══ Working data
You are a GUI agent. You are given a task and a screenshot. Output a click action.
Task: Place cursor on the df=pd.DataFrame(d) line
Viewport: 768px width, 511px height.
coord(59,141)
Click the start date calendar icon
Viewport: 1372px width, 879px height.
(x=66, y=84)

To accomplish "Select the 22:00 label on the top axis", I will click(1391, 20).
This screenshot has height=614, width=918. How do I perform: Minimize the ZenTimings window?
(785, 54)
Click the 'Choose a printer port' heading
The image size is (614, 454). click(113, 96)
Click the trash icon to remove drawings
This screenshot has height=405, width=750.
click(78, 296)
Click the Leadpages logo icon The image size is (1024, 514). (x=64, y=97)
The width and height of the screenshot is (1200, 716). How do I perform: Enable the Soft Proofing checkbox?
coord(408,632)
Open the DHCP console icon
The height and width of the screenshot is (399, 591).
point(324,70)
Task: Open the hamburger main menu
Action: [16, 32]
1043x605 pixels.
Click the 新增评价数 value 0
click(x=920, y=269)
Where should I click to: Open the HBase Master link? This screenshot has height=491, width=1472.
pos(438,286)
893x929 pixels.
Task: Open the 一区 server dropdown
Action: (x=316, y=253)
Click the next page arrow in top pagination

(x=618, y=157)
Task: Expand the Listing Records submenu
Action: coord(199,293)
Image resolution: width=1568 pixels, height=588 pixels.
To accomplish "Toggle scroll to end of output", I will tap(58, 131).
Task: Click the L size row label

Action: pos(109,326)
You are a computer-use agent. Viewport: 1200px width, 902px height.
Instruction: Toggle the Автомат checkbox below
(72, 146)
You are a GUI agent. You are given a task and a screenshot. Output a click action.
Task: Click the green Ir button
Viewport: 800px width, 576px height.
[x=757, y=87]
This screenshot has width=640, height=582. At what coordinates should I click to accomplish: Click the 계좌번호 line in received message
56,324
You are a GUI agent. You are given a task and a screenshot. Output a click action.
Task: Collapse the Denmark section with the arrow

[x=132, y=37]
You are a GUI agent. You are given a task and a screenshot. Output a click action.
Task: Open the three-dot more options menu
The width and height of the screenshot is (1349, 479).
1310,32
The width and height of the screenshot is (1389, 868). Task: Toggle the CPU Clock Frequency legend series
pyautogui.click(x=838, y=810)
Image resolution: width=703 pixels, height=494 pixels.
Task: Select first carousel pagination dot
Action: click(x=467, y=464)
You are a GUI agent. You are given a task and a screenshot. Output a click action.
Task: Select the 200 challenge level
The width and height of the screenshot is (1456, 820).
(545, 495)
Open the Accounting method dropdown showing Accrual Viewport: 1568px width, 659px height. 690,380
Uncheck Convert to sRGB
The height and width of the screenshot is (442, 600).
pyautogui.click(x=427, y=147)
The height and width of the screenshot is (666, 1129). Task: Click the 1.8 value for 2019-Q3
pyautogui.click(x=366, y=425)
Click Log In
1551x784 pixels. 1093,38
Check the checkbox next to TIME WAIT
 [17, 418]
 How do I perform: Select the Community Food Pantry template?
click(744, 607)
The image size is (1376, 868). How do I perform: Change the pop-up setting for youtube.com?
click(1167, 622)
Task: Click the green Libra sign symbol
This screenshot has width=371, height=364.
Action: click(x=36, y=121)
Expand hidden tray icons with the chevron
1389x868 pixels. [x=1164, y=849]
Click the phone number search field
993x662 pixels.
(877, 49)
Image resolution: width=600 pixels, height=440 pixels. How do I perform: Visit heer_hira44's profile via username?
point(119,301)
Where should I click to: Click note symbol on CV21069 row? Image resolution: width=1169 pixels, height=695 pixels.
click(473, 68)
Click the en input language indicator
════
▸ **Problem statement**
Retype the items from the very beginning through the line that contains "click(x=920, y=269)", including that line, keeping every character the same.

▸ **Response to the exercise**
You are a GUI agent. You are given a task and a screenshot. Output a click action.
Task: Place cursor on the df=pd.DataFrame(d) line
Viewport: 768px width, 511px height.
coord(59,141)
Click the start date calendar icon
Viewport: 1372px width, 879px height.
(x=66, y=84)

To accomplish "Select the 22:00 label on the top axis", I will click(1391, 20).
This screenshot has height=614, width=918. How do I perform: Minimize the ZenTimings window?
(785, 54)
Click the 'Choose a printer port' heading
The image size is (614, 454). click(113, 96)
Click the trash icon to remove drawings
This screenshot has height=405, width=750.
click(78, 296)
Click the Leadpages logo icon The image size is (1024, 514). (x=64, y=97)
The width and height of the screenshot is (1200, 716). How do I perform: Enable the Soft Proofing checkbox?
coord(408,632)
Open the DHCP console icon
The height and width of the screenshot is (399, 591).
point(324,70)
Task: Open the hamburger main menu
Action: [16, 32]
1043x605 pixels.
Click the 新增评价数 value 0
click(x=920, y=269)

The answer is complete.